Изменить стиль страницы

Вдруг Николка увидел Пригожина, выходившего из штаба дивизии. Увидел и похолодел от недоброго предчувствия: командир медленно спускался со ступенек крыльца, наклонив голову и не замечая ничего вокруг. Подойдя к роте, он рассеянно взглянул на людей, встретился глазами с Николкой, и тому показалось, будто Пригожий хочет заплакать.

Притихшая рота ждала. Командир прошелся перед строем. В штабе ему вручили телеграмму Лаурица: «Сдать роту и срочно вернуться в Орел». При таком положении не стоило даже заикаться об откомандировании в действующие войска.

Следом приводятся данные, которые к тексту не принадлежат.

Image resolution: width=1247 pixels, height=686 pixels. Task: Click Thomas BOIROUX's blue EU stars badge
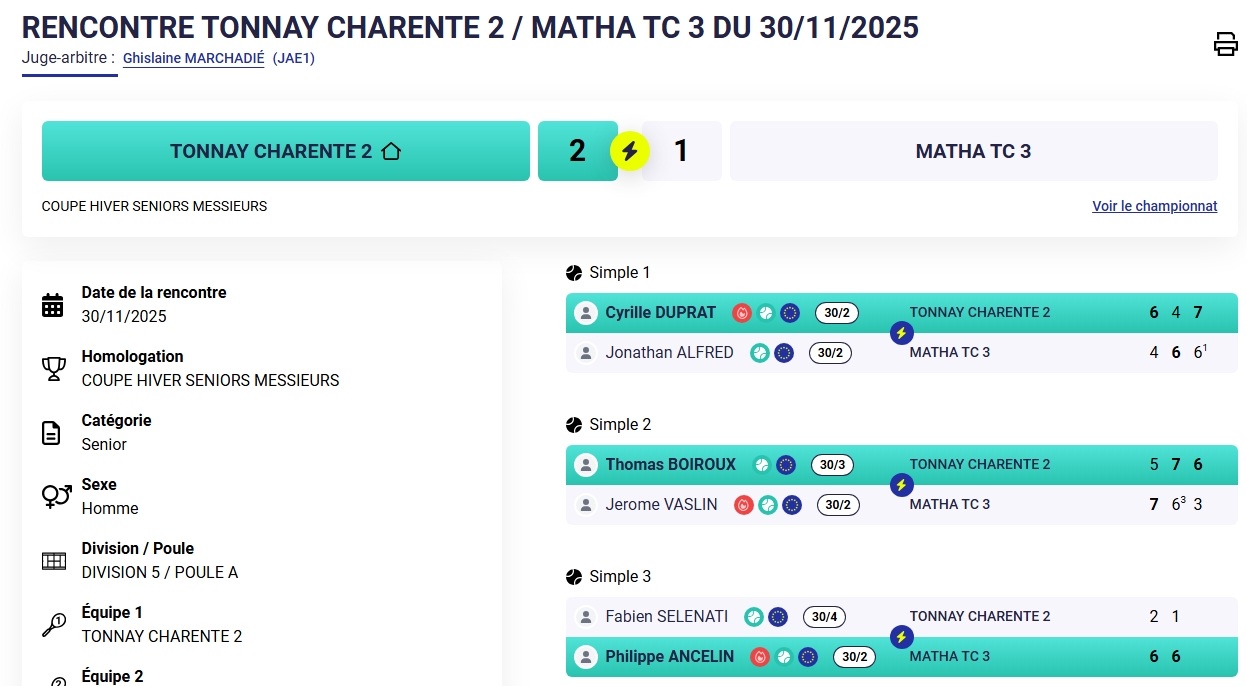click(x=786, y=465)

— Я должен попрощаться с вами, друзья, — сказал Пригожий, остановившись против Николки. — Меня требуют обратно к месту формирований… Жаль! Повоевали бы вместе… Впрочем, вам пока на фронт не придется попасть. Вы вольетесь в заградительный отряд по борьбе с дезертирством.

Ряды заколыхались, бойцы обменивались между собой замечаниями. Одни были довольны, что не сразу идут в огонь; к таким принадлежал и Касьянов. Другие, напротив, рвались скорее сразиться с врагом — эти встретили сообщение без всякого энтузиазма. Бачурин досадливо сплюнул под ноги, а Николка прямо ахнул.

«Ну, я уйду к братке — вот и все!» — твердо решил парнишка, не собираясь больше ни одного дня задерживаться в тылу.

Тем временем Пригожий закончил свою речь и подошел к Николке.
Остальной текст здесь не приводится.